Volume 18, Number 5, Septembre-Octobre 2011Lipids and Brain II. Actes des Journées Chevreul 2011 (Deuxième partie)
|Page(s)||267 - 270|
|Section||PUFA and Neuroprotection|
|Published online||15 September 2011|
A multi nutrient concept to enhance synapse formation and function: science behind a medical food for Alzheimer’s disease
Nutricia Advanced Medical Nutrition, Danone Research, Centre for Specialised Nutrition, P.O. Box 7005, 6700 CA Wageningen, The Netherlands
2 Utrecht Institute for Pharmaceutical Sciences (UIPS), Utrecht University, The Netherlands
Alzheimer’s Disease (AD) is the leading cause of dementia. Epidemiological studies suggest that AD is linked with poor status of nutrients including DHA, B-vitamins and the vitamins E and C. Ongoing neurodegeneration, particularly synaptic loss, leads to the classical clinical features of AD namely, memory impairment, language deterioration, and executive and visuospatial dysfunction. The main constituents of neural and synaptic membranes are phospholipids. Supplemenation of animals with three dietary precursors of phospholipids namely, DHA, uridine monophosphate and choline, results in increased levels of brain phospholipids, synaptic proteins, neurite outgrowth, dendritic spines formation (i.e. the anatomical precursors of new synapses) and an improvement in learning and memory. Other nutrients act as co-factors in the synthesis pathway of neuronal membranes. For example B-vitamins are involved in methylation processes, thereby enhancing the availability of choline as a synaptic membrane precursor. A multi-nutrient concept that includes these nutrients may improve membrane integrity, thereby influencing membrane-dependent processes such as receptor function and amyloid precursor protein (APP) processing, as shown by reduced amyloid production and amyloid β plaque burden, as well as toxicity. Together, these insights provided the basis for the development of a medical food for patients with AD, Souvenaid®, containing a specific combination of nutrients (Fortasyn™ Connect) and designed to enhance synapse formation in AD. The effect of Souvenaid on memory and cognitive performance was recently assessed in a proof-of-concept study, SOUVENIR I, with 212 drug-naïve mild AD patients (MMSE 20-26). This proof-of-concept study demonstrated that oral nutritional supplementation with Souvenaid® for 12 weeks improves memory in patients with mild AD. To confirm and extend these findings, we have designed and initiated three additional studies. Two of these studies will be completed in 2011; Souvenir II, a 24-week European study, with 259 drug-naïve mild AD patients (MMSE≥20) and S-Connect, another 24-week study, with 527 mild-tomoderate AD patients (MMSE 14-24) using AD medication conducted in the US. The third is the EU-funded LipiDiDiet study, a 24-month study, which will enrol 300 people with prodromal AD to assess the effect on memory performance.

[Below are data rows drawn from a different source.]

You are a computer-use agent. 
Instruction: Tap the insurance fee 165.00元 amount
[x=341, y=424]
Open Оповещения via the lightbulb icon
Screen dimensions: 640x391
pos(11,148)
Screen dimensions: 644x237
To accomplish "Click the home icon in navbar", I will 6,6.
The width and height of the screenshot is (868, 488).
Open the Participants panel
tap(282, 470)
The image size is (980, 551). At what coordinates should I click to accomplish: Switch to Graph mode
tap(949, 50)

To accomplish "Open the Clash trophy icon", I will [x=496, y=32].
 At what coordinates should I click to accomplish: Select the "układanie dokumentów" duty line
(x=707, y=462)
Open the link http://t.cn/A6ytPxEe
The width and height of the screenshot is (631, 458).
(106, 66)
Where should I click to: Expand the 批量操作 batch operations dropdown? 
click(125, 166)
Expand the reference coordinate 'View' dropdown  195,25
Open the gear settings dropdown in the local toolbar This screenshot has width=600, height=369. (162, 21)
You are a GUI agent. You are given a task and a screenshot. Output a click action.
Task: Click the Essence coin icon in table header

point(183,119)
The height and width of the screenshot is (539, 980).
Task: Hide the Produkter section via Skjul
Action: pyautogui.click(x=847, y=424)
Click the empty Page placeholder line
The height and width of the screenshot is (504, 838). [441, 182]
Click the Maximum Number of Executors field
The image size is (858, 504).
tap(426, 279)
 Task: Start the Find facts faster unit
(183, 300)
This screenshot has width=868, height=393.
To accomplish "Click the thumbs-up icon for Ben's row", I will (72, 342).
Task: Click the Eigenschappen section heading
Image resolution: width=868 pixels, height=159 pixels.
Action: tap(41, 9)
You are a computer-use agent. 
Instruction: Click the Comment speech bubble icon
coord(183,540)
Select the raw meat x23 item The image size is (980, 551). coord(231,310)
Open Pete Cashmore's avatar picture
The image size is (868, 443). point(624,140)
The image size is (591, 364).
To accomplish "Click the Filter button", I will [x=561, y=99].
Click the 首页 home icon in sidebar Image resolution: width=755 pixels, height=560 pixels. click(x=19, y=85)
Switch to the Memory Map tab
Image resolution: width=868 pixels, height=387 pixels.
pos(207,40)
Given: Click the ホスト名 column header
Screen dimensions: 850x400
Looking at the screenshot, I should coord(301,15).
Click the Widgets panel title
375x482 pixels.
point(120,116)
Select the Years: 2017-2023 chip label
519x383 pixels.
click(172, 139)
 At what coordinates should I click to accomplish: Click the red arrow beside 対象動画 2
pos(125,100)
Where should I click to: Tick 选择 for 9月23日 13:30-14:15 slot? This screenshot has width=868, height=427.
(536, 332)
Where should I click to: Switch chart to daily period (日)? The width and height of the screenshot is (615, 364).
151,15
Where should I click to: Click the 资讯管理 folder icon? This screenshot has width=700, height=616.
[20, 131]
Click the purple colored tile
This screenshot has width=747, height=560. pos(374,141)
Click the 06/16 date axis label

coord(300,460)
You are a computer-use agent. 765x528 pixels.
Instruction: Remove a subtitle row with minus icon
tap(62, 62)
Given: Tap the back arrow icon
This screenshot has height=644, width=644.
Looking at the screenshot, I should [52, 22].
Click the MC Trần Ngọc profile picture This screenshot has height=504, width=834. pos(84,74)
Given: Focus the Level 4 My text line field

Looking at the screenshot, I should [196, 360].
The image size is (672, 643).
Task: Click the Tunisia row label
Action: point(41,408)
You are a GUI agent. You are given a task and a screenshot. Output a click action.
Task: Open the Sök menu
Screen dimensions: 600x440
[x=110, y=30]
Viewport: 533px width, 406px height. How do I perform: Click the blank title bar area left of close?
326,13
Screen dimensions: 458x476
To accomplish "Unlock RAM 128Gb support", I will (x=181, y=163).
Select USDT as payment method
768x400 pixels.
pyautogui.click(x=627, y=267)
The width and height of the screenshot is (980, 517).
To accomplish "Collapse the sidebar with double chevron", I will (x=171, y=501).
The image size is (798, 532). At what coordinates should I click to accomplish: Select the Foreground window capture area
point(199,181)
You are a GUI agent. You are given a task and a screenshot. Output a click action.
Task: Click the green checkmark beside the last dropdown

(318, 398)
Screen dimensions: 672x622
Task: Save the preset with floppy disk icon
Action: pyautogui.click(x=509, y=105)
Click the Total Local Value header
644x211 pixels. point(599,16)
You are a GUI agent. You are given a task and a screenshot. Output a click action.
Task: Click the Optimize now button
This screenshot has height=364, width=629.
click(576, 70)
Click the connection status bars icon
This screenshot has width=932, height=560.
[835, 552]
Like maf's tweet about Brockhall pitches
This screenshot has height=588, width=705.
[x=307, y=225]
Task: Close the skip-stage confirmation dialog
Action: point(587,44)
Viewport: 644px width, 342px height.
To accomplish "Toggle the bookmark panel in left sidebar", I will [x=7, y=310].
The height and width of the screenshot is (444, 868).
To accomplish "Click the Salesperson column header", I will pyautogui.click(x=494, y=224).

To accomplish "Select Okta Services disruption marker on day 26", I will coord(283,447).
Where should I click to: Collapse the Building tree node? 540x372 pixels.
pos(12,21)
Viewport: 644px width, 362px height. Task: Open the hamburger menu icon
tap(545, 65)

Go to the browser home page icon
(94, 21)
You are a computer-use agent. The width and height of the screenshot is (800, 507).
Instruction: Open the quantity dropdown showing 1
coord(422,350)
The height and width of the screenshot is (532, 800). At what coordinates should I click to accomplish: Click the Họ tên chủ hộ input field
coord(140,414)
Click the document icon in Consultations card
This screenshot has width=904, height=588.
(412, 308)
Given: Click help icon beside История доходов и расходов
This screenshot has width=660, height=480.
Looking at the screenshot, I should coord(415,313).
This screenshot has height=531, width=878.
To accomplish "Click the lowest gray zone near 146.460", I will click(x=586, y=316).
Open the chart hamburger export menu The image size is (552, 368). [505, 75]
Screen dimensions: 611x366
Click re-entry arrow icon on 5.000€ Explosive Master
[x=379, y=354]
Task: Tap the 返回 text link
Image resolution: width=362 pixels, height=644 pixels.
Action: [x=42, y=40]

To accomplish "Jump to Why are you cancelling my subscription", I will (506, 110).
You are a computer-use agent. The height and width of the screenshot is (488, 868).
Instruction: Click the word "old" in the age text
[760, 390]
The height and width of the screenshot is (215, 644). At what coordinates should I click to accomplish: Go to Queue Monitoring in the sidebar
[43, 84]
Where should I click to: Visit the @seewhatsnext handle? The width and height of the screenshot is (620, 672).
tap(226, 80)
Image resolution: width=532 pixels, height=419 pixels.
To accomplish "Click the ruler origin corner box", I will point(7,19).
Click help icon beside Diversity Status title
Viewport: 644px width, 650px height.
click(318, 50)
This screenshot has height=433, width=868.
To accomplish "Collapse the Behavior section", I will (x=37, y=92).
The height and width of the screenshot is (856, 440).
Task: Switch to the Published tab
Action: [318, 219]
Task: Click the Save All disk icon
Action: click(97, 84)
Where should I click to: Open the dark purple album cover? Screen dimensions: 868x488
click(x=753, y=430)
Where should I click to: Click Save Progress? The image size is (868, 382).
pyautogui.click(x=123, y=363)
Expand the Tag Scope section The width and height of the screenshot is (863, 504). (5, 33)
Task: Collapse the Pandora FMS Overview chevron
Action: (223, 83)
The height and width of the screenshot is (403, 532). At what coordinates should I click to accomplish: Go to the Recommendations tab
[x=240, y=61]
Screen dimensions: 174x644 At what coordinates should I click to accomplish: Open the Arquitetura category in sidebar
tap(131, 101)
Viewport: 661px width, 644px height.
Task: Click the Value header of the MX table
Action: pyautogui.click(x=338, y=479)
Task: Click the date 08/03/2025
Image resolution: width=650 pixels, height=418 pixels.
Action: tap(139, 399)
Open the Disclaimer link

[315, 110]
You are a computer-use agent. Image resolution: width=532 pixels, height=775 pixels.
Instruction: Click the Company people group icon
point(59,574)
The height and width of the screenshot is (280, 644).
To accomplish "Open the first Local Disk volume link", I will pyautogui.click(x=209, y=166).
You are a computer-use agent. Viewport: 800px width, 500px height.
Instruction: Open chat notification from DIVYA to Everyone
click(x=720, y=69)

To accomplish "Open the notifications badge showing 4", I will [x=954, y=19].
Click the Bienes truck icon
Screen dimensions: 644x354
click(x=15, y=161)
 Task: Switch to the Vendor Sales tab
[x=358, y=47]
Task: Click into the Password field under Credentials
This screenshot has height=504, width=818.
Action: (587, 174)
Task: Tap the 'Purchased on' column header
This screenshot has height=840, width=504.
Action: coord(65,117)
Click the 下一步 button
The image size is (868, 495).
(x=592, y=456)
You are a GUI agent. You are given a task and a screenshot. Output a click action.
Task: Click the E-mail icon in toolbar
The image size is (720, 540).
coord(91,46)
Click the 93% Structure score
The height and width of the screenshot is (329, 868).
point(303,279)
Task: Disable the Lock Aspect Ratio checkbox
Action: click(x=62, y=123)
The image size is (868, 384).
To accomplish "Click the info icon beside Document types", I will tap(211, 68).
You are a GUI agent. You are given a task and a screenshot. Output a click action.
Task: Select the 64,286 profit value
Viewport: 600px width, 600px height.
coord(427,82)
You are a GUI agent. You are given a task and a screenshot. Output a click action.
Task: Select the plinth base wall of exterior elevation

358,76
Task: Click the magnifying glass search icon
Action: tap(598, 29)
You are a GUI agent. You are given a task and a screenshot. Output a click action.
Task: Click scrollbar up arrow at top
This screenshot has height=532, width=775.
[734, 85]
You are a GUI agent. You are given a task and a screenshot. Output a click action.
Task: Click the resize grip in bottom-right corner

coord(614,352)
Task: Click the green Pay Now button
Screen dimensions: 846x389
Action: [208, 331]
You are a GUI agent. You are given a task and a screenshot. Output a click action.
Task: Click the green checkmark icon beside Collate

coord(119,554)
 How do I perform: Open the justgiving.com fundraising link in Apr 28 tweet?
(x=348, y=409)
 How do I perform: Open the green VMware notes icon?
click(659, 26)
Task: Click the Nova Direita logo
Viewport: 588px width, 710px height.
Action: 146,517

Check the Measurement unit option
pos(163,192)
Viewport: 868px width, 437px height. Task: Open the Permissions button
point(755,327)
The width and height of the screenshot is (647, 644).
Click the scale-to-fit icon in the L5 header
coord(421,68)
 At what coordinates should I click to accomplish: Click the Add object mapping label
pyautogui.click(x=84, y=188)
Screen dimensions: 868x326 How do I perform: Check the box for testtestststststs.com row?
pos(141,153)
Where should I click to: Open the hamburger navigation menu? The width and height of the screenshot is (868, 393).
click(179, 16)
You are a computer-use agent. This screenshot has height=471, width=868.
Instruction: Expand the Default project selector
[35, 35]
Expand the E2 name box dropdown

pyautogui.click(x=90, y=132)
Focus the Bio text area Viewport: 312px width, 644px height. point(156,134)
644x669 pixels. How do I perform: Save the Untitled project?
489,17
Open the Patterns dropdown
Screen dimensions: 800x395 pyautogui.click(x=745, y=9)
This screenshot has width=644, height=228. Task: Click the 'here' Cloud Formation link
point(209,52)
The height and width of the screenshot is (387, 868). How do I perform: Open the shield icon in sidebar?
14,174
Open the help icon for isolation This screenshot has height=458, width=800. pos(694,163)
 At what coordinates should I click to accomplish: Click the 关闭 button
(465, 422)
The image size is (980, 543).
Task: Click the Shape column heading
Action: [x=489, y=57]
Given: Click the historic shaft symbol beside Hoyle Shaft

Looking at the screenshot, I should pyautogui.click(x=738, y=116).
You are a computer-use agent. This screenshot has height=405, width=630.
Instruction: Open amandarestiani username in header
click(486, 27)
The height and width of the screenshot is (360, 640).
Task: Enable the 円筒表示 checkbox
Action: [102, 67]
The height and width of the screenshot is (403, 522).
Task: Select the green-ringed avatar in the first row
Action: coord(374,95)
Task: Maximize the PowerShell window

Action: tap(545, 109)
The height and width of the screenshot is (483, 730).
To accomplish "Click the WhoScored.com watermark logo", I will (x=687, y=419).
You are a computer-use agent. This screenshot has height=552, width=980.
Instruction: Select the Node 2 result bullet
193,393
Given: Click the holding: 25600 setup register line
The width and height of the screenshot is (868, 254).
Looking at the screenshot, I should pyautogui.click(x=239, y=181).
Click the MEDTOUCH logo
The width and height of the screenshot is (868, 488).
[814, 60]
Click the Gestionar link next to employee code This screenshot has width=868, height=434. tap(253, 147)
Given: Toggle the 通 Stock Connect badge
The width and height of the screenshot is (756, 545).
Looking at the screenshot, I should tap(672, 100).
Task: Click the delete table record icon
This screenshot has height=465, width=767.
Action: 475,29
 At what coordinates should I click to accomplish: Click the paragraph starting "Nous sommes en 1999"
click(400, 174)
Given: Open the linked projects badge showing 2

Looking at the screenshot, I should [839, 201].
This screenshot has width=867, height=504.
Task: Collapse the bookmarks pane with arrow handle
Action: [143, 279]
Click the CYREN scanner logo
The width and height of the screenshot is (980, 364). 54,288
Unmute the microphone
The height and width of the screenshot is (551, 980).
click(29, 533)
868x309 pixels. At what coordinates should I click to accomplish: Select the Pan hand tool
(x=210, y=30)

Key words: Alzheimer’s disease / nutrition / souvenaid / synapse / membrane / phospholipids
© John Libbey Eurotext 2011
Alzheimer’s disease (AD) is a multi-factorial neurodegenerative disorder and is the leading cause of dementia. In 2010, there were an estimated 35.6 million AD sufferers worldwide and, with the global ageing population, the estimate is expected to increase to 115.4 million by 2050 (ADI, 2010). Age is the primary risk factor (von Strauss et al., 1999; Citron, 2002), while the primary genetic risk factors include family history of AD (for familial AD) and presence of the apolipoprotein E-ε4 genotype (apoE4, for sporadic AD) (Fratiglioni et al., 1993; Seshadri et al., 1995). Furthermore, increasing epidemiological evidence suggests diet as one of the most important modifiable risk factors (Engelhart et al., 2002; Morris et al., 2003). Other aspects of disease aetiology, including vascular and psychosocial factors, are under investigation (Qiu et al., 2009).
The exact cause of AD remains unknown, despite decades of research guided by several hypotheses based upon differing brain pathologies. Amyloid plaques, neurofibrillary tangles and progressive loss of neurons are characteristic hallmarks of AD that allow for post-mortem histological confirmation of the condition. However, severe synaptic loss and/or reduced synaptic activity and connectivity in specific brain areas occurs early in the disease process resulting in the classic clinical features of AD: memory impairment, language deterioration, and executive and visuospatial dysfunction (Terry and Katzman, 2001; Scheff and Price, 2006). Soluble beta-amyloid (Aβ) protein oligomers have been proposed as the pathogenic agents that induce loss of synaptic and dendritic spines in AD (Haass and Selkoe, 2007; Shankar et al., 2007; Shankar et al., 2008; Freir et al., 2010). It has been reported that symptomatic dementia occurs when there is an approximately 40% reduction in cortical synapses compared with age-matched healthy adults (Terry et al., 1991). Synapse loss is the strongest structural correlate with cognitive performance in AD, even more so than the prevalence of plaques or tangles (Terry et al., 1991; Terry, 2006). Therefore, improving synaptic formation and function may well be a target for intervention in AD.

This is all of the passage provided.